By Michael McKenna, the Archbishop’s Master of Ceremonies

This Easter we will again be invited to renew our baptismal promises and be sprinkled with the Easter water blessed at the Paschal Vigil. In some parishes, the Easter water will also baptise those who at the Rite of Election ceremony, on the First Sunday of Lent, committed to a life-changing choice to become missionary disciples of Jesus Christ and be welcomed into the Church.

In the Easter liturgy the Profession of Faith or the Creed is replaced by a dialogue or series of questions that refresh those assurances made at Baptism that the Christian faith has been received, understood, and affirmed.
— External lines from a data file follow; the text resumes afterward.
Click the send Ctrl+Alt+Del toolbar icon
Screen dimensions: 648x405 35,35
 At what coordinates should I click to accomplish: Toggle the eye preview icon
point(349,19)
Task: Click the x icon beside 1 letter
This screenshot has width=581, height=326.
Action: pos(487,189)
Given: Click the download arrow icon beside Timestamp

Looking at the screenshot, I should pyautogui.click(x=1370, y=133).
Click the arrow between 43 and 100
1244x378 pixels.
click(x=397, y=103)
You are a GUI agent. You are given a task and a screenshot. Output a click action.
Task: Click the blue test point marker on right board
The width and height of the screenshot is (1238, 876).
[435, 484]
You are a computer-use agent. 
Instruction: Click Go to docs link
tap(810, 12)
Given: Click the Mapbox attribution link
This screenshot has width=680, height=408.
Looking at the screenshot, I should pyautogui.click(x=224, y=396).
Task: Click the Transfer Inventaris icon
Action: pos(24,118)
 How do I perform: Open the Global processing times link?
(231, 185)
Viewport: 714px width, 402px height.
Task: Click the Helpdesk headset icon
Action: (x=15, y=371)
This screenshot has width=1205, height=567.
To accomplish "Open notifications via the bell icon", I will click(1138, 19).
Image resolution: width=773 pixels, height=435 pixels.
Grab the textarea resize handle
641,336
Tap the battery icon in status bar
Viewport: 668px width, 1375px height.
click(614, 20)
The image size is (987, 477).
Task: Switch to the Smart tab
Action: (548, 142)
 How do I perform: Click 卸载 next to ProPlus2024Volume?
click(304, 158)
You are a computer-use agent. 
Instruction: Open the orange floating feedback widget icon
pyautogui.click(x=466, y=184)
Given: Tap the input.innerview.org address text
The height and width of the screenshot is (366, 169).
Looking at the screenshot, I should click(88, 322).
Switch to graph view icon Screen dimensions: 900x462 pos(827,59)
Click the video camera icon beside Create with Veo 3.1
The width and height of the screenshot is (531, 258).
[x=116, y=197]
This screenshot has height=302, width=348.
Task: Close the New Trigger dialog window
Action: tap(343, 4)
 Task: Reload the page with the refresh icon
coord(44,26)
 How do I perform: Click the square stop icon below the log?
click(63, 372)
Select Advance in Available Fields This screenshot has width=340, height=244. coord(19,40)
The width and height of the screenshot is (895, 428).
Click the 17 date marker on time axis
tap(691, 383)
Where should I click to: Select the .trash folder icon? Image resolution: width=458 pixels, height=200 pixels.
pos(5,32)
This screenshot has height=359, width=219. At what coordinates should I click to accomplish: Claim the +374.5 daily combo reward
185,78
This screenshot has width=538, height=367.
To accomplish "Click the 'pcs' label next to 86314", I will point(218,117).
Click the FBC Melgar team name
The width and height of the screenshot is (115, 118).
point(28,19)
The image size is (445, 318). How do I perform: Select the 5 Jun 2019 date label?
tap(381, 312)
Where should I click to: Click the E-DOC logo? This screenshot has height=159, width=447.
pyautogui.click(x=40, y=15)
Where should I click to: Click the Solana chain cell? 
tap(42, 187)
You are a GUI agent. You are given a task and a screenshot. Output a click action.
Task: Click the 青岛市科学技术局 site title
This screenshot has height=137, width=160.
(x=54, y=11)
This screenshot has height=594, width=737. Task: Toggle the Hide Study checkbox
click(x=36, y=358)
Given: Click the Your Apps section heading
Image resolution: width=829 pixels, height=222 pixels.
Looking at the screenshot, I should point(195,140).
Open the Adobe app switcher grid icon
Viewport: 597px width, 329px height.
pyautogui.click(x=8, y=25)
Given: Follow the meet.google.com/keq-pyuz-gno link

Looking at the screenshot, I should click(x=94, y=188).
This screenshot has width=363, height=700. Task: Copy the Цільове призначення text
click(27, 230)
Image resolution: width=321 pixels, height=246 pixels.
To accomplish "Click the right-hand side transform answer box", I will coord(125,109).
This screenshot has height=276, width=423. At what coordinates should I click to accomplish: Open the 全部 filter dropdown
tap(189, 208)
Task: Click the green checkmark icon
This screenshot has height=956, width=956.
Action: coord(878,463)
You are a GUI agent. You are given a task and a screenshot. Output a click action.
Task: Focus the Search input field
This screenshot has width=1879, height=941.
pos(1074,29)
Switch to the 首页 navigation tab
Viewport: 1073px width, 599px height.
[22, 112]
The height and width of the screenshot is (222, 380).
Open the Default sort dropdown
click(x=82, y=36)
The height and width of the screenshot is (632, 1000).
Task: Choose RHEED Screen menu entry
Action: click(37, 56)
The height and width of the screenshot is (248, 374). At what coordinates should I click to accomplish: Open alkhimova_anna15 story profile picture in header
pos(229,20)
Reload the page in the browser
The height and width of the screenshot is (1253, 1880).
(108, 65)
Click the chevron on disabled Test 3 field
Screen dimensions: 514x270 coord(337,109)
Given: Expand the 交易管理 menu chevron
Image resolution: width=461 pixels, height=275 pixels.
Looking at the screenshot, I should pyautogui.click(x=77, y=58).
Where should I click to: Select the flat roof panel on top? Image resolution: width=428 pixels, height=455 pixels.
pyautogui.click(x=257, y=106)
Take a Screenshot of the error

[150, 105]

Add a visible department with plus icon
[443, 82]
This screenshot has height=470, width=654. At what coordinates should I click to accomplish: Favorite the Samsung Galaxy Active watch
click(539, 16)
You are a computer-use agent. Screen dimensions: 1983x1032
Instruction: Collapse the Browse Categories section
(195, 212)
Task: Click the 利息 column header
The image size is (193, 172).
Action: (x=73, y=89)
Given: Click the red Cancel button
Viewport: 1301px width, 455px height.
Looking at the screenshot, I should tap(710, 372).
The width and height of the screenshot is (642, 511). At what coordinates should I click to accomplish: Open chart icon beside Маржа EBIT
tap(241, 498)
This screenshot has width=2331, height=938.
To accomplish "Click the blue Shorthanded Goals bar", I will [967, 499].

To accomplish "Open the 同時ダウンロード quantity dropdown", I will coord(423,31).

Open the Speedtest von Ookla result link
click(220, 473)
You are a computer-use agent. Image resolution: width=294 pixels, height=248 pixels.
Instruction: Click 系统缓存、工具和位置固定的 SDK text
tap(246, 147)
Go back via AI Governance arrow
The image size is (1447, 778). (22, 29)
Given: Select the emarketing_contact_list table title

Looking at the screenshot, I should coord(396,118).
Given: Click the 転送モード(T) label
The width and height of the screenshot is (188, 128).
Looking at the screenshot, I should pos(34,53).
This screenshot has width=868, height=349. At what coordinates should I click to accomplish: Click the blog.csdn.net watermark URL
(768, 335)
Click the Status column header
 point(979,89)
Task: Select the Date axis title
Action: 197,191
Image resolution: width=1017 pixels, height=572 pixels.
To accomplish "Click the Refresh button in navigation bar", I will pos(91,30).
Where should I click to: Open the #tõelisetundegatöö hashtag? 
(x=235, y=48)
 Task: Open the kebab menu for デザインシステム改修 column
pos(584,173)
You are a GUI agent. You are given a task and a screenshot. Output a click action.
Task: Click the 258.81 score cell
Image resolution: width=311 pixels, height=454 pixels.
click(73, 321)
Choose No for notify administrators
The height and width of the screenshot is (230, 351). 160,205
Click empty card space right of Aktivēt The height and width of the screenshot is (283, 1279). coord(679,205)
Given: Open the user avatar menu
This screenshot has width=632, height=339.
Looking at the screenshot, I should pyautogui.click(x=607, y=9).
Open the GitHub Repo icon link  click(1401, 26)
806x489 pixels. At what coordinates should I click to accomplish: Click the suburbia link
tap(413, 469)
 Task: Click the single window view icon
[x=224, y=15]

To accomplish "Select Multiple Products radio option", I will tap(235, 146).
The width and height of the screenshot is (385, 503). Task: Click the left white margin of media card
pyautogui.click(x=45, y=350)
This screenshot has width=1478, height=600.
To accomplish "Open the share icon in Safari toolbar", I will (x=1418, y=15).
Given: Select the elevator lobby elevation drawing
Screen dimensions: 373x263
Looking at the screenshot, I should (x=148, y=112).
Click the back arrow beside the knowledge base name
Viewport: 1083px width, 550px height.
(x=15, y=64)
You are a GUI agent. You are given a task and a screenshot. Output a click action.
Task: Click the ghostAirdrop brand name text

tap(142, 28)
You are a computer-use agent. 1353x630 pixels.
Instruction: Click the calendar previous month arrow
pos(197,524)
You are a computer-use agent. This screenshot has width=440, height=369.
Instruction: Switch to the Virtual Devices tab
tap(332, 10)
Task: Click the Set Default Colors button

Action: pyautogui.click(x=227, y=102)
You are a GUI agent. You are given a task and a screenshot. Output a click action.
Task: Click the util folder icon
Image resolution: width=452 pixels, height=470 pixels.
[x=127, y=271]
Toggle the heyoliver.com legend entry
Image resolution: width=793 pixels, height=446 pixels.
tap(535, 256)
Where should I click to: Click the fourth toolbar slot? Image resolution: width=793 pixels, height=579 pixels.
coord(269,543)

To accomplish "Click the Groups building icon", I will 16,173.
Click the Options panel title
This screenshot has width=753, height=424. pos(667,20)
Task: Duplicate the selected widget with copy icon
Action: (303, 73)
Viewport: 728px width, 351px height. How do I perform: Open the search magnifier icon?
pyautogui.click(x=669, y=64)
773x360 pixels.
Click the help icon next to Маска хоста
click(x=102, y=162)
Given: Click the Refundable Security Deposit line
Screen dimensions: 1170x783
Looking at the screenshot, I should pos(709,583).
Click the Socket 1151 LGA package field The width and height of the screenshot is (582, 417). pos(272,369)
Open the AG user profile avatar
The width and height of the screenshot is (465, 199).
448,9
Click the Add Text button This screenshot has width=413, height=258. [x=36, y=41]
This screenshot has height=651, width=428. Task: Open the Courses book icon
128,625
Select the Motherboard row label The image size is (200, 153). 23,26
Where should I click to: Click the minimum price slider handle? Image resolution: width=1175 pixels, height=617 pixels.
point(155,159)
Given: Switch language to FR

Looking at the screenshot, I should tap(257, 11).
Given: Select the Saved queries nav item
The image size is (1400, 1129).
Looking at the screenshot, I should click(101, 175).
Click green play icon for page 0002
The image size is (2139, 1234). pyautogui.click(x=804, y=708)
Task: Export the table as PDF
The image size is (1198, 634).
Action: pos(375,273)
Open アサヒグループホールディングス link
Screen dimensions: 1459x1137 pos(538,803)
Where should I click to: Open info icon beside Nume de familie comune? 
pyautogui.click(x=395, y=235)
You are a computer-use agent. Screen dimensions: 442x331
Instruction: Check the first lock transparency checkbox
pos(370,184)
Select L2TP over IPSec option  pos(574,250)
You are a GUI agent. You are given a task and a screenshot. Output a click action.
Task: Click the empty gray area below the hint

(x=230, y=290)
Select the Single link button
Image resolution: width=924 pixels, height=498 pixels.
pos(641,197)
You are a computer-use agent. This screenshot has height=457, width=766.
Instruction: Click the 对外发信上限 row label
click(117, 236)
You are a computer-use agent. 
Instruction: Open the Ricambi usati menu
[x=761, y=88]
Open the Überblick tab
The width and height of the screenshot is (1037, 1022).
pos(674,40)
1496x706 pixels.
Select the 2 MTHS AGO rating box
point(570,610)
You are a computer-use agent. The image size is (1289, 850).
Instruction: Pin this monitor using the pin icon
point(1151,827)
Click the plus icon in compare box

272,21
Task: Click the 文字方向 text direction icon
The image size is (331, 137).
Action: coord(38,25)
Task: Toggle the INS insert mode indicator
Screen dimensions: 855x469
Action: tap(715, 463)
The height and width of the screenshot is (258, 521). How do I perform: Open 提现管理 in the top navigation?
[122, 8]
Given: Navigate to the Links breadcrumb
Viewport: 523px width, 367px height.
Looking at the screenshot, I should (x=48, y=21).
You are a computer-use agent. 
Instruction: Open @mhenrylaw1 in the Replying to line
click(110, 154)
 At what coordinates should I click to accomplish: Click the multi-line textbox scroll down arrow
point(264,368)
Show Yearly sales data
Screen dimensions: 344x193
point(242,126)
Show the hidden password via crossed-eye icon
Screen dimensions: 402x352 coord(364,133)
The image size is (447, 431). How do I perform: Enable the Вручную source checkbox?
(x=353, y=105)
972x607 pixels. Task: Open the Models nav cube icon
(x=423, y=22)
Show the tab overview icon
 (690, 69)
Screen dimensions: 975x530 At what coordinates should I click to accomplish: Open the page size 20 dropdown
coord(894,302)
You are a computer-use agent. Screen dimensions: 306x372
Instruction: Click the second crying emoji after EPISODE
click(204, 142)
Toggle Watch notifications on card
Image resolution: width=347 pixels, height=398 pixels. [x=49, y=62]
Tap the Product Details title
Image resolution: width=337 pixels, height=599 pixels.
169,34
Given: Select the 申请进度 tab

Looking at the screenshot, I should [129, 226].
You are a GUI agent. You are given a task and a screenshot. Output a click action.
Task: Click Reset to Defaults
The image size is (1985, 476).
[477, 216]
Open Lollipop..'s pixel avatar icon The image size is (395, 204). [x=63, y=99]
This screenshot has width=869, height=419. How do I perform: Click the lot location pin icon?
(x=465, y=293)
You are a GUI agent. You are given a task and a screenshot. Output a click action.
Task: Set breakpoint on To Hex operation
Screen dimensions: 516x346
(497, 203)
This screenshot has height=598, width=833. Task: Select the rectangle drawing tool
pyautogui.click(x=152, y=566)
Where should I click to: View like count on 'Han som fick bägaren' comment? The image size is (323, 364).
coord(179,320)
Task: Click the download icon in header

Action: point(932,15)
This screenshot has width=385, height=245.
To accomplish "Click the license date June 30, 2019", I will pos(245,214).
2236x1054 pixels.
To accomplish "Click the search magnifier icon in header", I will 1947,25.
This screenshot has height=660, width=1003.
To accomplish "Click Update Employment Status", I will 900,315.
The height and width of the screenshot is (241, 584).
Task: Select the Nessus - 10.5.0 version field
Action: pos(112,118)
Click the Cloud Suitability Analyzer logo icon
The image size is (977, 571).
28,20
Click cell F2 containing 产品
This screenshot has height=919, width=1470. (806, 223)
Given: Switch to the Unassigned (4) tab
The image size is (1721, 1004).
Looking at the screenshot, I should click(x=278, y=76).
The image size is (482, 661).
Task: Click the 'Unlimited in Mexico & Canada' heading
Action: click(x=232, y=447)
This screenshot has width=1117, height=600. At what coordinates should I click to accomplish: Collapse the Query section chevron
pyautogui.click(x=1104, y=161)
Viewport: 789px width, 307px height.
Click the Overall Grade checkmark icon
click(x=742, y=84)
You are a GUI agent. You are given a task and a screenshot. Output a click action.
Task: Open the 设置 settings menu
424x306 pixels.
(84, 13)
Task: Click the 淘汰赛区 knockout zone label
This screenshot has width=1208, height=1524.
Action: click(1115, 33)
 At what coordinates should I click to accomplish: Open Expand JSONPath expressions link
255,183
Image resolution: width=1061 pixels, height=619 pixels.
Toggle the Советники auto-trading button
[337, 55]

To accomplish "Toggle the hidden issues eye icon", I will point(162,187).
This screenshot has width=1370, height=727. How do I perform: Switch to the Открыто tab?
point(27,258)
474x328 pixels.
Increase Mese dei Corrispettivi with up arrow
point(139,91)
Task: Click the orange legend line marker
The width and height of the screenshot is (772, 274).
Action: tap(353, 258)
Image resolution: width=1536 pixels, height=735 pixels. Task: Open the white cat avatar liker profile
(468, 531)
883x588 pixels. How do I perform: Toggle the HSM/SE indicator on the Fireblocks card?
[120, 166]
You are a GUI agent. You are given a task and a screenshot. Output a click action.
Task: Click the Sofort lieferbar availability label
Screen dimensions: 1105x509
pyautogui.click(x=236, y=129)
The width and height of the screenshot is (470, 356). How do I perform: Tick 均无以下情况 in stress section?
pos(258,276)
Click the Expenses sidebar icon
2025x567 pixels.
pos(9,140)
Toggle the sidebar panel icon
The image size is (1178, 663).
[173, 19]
So too, in our Sunday liturgy and on Solemnities, the Creed is situated in the liturgy as our response to the Word of God and a confirmation by us that what has been spoken by God through Holy Scripture has been received and understood. A response of faith.

Through the Creed, the body of Christ, the Church, repeats back to God what has been revealed to her over the centuries and held by those who prayed before us, what we live today, and what we will pass on to those who will pray after us. We express our faith in the Holy Trinity, in the divinity and salvation brought by Jesus Christ, and in His Church. We acknowledge the role of each Person of the Trinity in our salvation. We recall principal figures of salvation history, from Mary to Pontius Pilate and affirm our faith in the history to come, and what will come at the end of all history.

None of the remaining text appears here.